Trolls 3 – Tous ensemble Critique

DreamWorks Animation produit le troisième acte de sa saga hyper colorée, mais Trolls 3 : la Mélodie du bonheur peine à trouver de nouvelles idées pour ces personnages et ce monde.

Qui étaient les BroZone? Simplement le groupes de garçons de frères et sœurs dont un encore jeune Bifurquer: en raison de désaccords internes, le groupe s’est séparé et les frères sont séparés depuis des annéesjusqu’à ce qu’une urgence réunisse la famille : Floyd, le plus compréhensif d’entre eux, a été kidnappé par deux pop stars louches, Velvet & Veneer, qui aspirent littéralement son Talent pour couvrir leurs capacités inexistantes. Accompagné d’un Poppy enthousiaste, Branch partira à la recherche de ses frères John Dory, Spruce et Clay, pour réformer le groupe et allez au secours de Floyd…

Après Trolls (2016)e Trolls : Tournée mondiale (2020), le Animation DreamWorks continue la sérialisation de ses marques populaires, et on ne peut nier que le monde coloré, voire hypersaturé, de Poppy and Branch n’a pas eu ses admirateurs, surtout parmi les plus petits, bien qu’il ne rivalise pas à égalité avec Shrek, Madagascar ou Kung C’était Panda. Cette fois rejoint par Tim Heitz, le réalisateur Walt Dohrn essayez d’explorer de nouveaux horizons pour les petites créatures aux cheveux colorés et acides, dans celui-ci Trolls 3 – Tous ensemble. Et, au-delà d’un package toujours intéressant, les fissures sont visibles.

DreamWorks a rarement expérimenté les registres et les contenus narratifs, contrairement à son concurrent Pixar, donc dès la troisième fois autour d’une propriété intellectuelle de ce type on sait déjà que l’accent sera davantage mis sur la familiarité que sur les surprises: le problème est que l’histoire est plus subtile que d’habitude, avec une construction largement prévisible dès les premiers instants pour les adultes, passionnés d’animation ou compagnons. Là fantaisie des situations, design Et direction (normalement suffisant pour gommer l’autre problème) n’atteint pas la richesse des deux chapitres précédents. En fait, même si la récupération des éléments de BroZone sur papier pourrait garantir cette dimension des différents mondes qui se rencontrent sur le chemin d’un road movie, comme ce fut le cas du deuxième acte, en pratique presque aucun des « mondes » des frères de Branch n’est caractérisé par la même dose d’imagination vue dans le passé. Et c’est un élément qui a frappé les plus petits, au-delà de l’analyse rationnelle du récit.

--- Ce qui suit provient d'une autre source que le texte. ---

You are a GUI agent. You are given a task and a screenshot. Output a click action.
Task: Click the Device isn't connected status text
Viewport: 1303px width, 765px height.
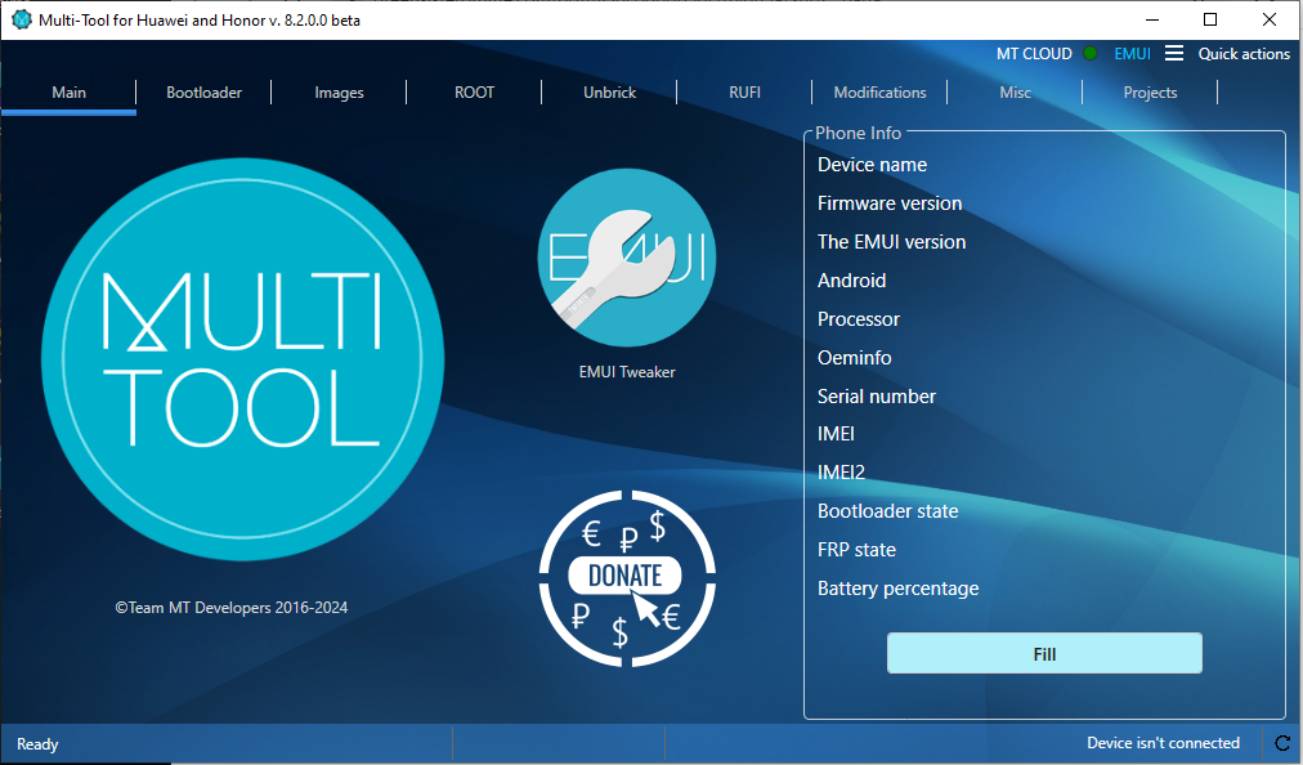(1163, 743)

Non pas que le professionnalisme des animateurs de DreamWorks ne fasse pas encore preuve d’une grande expertise dans Direction artistique: c’est juste que l’inventivité et l’expérimentation technique de la maison nous ont habitués depuis peu à des défis plus intrigants (voir l’excellent 2022 avec Dommage Et Le Chat Botté 2). Voici la citation évidente du « membres en tube de caoutchouc » de la frères Fleischerdans l’excellent rendu des méchants Velours et placage, cela nous a diverti mais cela ne nous a pas suffi. Pour le reste, difficile pour Trolls 3 de décevoir les fans inconditionnels de ce cycle, car les ingrédients sont tous là : les gags sarcastiques, les moments d’euphorie de Poppy (bien doublé en italien par Lodovica Comello), des medleys de grands succès pop, une citation autodérision de Nsync en hommage à Justin Timberlake (toujours la voix de Branch dans l’original, encore une fois remplacée par Planque), ainsi que les valeurs simples d’amitié, d’amour et d’unité. Mais dans ce cas, nous devrions vraiment être satisfaitet on a du mal à le faire sachant que le studio a souvent su nous surprendre avec plus de charisme.